You agree to defend, indemnify and hold harmless the Company and its affiliates, licensors and service providers from and against any claims, liabilities, damages, judgments, awards, losses, costs, expenses or fees (including reasonable attorneys’ fees) arising out of or relating to your violation of these Website Terms of Use or your use of the Website, including, but not limited to, any use of the Website’s content, services, or products other than as expressly authorized in these Website Terms of Use or your use of any information obtained from the Website.

Governing Law and Jurisdiction
All matters relating to the Website and these Website Terms of Use and any dispute or claim arising therefrom or related thereto (in each case, including non-contractual disputes or claims), shall be governed by and construed in accordance with the internal laws of the State of Ohio without giving effect to any choice or conflict of law provision or rule (whether of the State of Ohio or any other jurisdiction).

Any legal suit, action or proceeding arising out of, or related to, these Website Terms of Use or the Website shall be instituted exclusively in the federal courts of the United States or the courts of the State of Ohio. You waive any and all objections to the exercise of jurisdiction over you by such courts and to venue in such courts.

Waiver and Severability
No waiver by the Company of any term or condition set forth in these Website Terms of Use shall be deemed a further or continuing waiver of such term or condition or a waiver of any other term or condition, and any failure of the Company to assert a right or provision under these Website Terms of Use shall not constitute a waiver of such right or provision.

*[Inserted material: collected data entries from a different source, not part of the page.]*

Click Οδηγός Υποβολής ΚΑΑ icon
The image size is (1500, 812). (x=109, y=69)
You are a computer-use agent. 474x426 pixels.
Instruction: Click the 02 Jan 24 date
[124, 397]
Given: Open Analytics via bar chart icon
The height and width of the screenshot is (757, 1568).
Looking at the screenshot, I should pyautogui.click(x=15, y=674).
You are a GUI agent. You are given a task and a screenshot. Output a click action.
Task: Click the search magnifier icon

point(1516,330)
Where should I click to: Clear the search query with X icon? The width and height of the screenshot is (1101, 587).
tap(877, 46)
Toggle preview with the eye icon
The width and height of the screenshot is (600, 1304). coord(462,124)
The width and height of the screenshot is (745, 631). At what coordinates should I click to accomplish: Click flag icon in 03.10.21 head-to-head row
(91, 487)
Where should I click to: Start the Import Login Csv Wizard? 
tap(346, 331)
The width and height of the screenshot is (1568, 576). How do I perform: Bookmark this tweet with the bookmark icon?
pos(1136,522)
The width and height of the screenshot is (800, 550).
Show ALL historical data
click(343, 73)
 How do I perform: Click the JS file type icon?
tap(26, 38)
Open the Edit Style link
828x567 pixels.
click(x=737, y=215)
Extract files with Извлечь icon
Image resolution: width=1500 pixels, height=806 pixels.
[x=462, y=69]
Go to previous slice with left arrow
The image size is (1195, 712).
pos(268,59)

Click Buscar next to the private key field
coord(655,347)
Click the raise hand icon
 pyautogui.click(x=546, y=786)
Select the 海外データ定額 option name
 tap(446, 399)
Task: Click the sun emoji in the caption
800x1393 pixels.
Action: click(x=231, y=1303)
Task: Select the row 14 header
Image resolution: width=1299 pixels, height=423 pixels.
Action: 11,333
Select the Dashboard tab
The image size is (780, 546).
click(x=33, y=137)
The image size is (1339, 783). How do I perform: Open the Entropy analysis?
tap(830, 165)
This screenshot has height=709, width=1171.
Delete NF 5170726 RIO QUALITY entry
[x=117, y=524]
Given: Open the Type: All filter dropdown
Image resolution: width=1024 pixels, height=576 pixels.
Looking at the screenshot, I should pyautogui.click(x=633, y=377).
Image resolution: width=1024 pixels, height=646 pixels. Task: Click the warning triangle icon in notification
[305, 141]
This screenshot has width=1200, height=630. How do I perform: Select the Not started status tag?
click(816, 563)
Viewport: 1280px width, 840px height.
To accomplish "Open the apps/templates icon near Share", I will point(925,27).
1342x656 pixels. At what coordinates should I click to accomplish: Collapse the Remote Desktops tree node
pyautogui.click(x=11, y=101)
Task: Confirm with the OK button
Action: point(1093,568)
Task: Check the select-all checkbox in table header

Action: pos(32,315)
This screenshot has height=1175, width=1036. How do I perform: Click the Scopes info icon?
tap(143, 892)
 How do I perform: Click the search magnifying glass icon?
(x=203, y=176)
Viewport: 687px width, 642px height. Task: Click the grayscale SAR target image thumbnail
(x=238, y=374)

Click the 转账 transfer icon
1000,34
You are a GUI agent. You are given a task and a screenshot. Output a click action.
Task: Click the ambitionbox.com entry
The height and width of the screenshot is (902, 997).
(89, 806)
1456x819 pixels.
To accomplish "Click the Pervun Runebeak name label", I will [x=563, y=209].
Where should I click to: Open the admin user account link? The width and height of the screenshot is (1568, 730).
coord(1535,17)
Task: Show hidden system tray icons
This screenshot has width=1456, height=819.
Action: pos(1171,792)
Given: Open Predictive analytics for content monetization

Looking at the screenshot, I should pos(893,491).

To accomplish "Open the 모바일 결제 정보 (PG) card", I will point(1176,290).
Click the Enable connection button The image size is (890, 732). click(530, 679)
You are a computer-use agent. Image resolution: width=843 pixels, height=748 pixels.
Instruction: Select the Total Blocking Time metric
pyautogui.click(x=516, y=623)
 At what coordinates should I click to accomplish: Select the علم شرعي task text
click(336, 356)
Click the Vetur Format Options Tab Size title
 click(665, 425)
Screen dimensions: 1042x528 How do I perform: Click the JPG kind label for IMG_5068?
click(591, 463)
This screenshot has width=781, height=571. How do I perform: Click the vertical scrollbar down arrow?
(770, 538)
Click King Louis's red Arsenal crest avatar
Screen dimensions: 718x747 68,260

No failure to exercise, or delay in exercising, any right, remedy, power or privilege arising from these Website Terms of Use operates, or may be construed, as a waiver thereof. No single or partial exercise of any right, remedy, power or privilege hereunder precludes any other or further exercise thereof or the exercise of any other right, remedy, power or privilege.

If any term or provision of these Website Terms of Use is held to be invalid, illegal, or unenforceable in any jurisdiction, such invalidity, illegality, or unenforceability shall not affect any other term or provision of these Website Terms of Use or invalidate or render unenforceable such term or provision in any other jurisdiction.

Entire Agreement; Conflicts with Think Patented Terms and Conditions

The Website Terms of Use and our Privacy Policy constitute the sole and entire agreement between you and Company with respect to the Websites and supersede all prior and contemporaneous understandings, agreements, representations and warranties, both written and oral, with respect to the Website.

In the event the terms of these Website Terms of Use conflict with the terms governing provisions of Goods and Services under the Think Patented Terms and Conditions, the Think Patented Terms and Conditions shall control.